Its detail description files in a NAC directory will be named as:

23B_4H7_Q8R_583.ext

where ext can be any extension you want to distinguish different files about the geographic identity.

When you try to find this object, you can first look up it in the index directories and find its index and the NAC it resides in. Then go to this NAC directory to find all files about this geographic identity.

A user interface for the database may allow the user to input either a NAC of an area or a name of a geographic identity to retrieve the geographic data. If a NAC of an area is input, the computer will directly go to the NAC directory to retrieve the data.
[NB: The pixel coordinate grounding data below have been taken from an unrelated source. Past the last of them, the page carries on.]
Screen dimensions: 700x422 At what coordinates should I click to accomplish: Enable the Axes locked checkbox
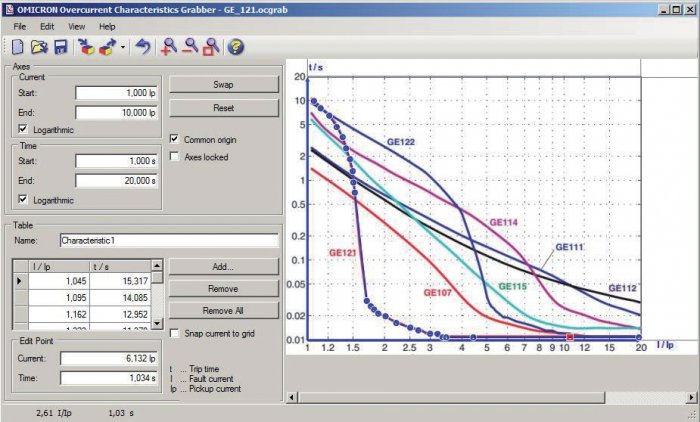(175, 157)
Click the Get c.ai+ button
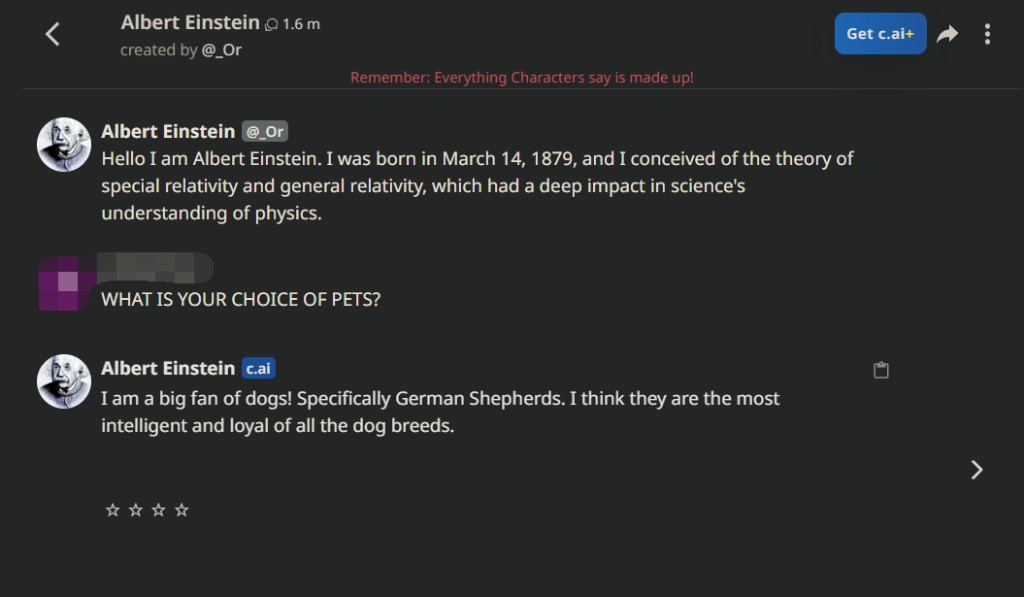 click(880, 34)
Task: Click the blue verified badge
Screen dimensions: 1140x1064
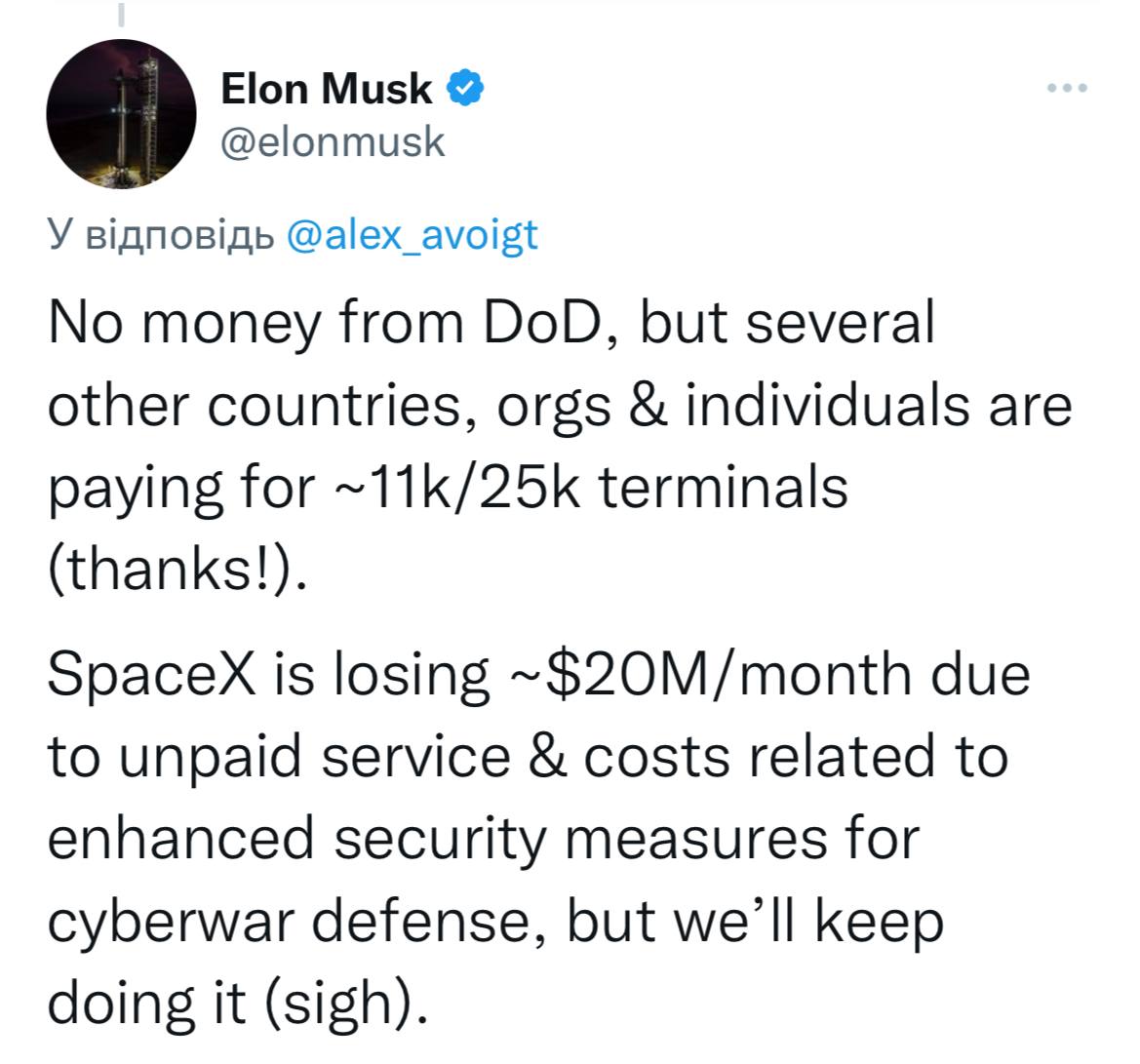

If a name of a geographic identity is input, the computer will go to the index directory to find out the NACs of the NAC areas covering the geographic identity, and then go to the NAC directories to retrieve the corresponding data.

There are many significant advantages of the NAC system over other databases:

Using absolute NACs to represent geodetic points can save about 50% of memory compared with using other systems;
Using absolute NACs to represent straight line sections parallel to the lines of constant longitude or constant latitude can save more then 75% of memory;
Using absolute NACs to represent rectangular areas with the sides of constant longitude and constant latitude can save 87% of memory;
Using relative NACs to represent geodetic point, straight line sections or rectangular areas can save even more meomory.
If a 5-bit integer is introduced to represent a NAC character in the computer program, there will be another 40 percent of required memory to be saved when the geographic data are stored as binary files.
Using NACs to name the geographic database instead of direct using names of geographic identities can easily link the geographic information between neighboring geographic identities without the overlaps of geographic data;
Using NACs to name the geographic databases allows users to retrieve their interesting areas directly by typing in very few character NACs;
The system can also help users to store their own geographic data into the database efficiently if it includes a function for users to view and edit the database since the database structure is so systematic that any geographic data can be saved as a feature file under the directory named by the NAC of the area. Therefore, a NAC geographic information management system is a progressive system which can be updated by users all the time.

A NAC geodetic information management system for a three-dimensional database can be constructed in a way similar to a NAC geographic information management system for the earth surface, using the NACs of three-dimensional NAC geodetic blocks instead of two-dimensional NAC geographic cells as the directory names. The three-dimensional system will be even more efficient than the two-dimensional NAC geographic information management system because of the higher efficiency of the NACs in representing three-dimensional regions.

With so many significant advantages, the NAC geographic and geodetic information management system will be the most economic, efficient and user friendly geographic and geodetic information system.